Dans les camps où des milliers de Congolais ont trouvé refuge face aux violences armées des Kivu, le silence est troublé par le fracas invisible des épidémies. Choléra et rougeole frappent, mais ce sont aussi les blessures du corps et de l’âme qui s’accumulent dans l’ombre, révélant l’urgence d’une réponse humanitaire coordonnée et soutenue.
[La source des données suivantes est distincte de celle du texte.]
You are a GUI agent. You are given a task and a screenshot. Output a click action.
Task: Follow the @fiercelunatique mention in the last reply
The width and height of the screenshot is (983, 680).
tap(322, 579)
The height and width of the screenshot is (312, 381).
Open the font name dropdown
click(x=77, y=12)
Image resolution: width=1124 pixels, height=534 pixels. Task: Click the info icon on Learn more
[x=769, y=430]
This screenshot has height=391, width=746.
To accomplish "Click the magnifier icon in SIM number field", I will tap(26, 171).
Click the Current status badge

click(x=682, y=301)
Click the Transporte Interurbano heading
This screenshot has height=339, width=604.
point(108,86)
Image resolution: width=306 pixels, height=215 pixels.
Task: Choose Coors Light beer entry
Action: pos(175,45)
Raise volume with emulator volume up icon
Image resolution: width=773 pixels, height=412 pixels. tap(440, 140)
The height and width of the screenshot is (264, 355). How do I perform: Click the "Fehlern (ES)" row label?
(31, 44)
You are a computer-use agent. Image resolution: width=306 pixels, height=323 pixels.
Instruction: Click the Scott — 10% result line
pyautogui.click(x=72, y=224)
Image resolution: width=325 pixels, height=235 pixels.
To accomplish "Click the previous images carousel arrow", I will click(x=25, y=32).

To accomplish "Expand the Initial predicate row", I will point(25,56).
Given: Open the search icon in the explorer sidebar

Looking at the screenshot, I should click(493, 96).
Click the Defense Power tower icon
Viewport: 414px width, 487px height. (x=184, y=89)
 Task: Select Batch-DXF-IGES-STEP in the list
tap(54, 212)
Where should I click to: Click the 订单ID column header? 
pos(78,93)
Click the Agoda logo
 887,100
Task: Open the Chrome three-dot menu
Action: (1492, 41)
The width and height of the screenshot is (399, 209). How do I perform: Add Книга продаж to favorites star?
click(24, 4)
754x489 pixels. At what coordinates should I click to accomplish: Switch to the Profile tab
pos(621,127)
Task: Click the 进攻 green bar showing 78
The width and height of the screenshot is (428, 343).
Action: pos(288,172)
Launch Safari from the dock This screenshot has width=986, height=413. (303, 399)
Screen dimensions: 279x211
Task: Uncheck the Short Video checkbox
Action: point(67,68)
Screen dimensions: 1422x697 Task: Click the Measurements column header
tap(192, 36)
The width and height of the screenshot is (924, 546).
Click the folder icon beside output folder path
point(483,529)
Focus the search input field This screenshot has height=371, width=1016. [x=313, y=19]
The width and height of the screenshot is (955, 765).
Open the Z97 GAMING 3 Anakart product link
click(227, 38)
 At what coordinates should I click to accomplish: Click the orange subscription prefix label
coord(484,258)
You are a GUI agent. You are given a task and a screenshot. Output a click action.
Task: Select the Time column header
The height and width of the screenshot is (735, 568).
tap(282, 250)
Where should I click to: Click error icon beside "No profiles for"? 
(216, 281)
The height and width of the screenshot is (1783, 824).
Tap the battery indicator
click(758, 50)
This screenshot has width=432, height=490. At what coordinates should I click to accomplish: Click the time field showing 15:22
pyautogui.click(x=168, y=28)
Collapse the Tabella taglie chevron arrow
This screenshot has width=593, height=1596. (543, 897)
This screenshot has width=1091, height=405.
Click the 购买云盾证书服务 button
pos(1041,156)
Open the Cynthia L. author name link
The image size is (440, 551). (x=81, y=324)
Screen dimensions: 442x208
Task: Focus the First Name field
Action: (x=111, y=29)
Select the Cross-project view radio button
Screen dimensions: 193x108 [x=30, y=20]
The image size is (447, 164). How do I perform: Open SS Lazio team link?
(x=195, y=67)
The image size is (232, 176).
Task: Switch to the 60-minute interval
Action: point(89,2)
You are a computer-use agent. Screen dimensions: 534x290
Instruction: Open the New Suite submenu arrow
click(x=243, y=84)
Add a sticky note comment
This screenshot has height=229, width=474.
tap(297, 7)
Épidémies dans l’ombre des camps
De retour d’une mission humanitaire au Burundi, la ministre Eve Bazaiba Masudi dresse un constat alarmant : près de 200 cas de choléra ont été recensés parmi 250 000 réfugiés, avec déjà deux décès. La rougeole, moins létale mais tout aussi inquiétante, touche 28 personnes. Chaque chiffre n’est pas qu’une statistique, mais une vie suspendue, prise en charge par Médecins Sans Frontières et les équipes médicales locales, tandis que le temps semble s’égrener trop lentement face à l’urgence.
Les blessures invisibles
Au-delà des épidémies, la mission a mis en lumière les cicatrices de la violence et de l’exil. Des femmes victimes de violences sexuelles, des hommes souffrant de maladies chroniques privées de leurs traitements essentiels diabète, hypertension, certains ayant succombé faute de soins, rappellent que la détresse humanitaire ne se limite pas à la seule infection. Chaque camp devient un microcosme où la fragilité humaine se conjugue au pluriel.
Appel à la solidarité
La ministre alerte sur le manque de moyens et de médicaments qui menace la survie de ces populations déplacées. Elle lance un appel vibrant à la solidarité nationale et internationale, invitant à transformer l’émotion en action, et les constats en interventions concrètes. « L’humanité d’une société se mesure à l’urgence avec laquelle elle tend la main à ceux que le destin a laissés à l’ombre » un écho des camps qui réclame des réponses immédiates.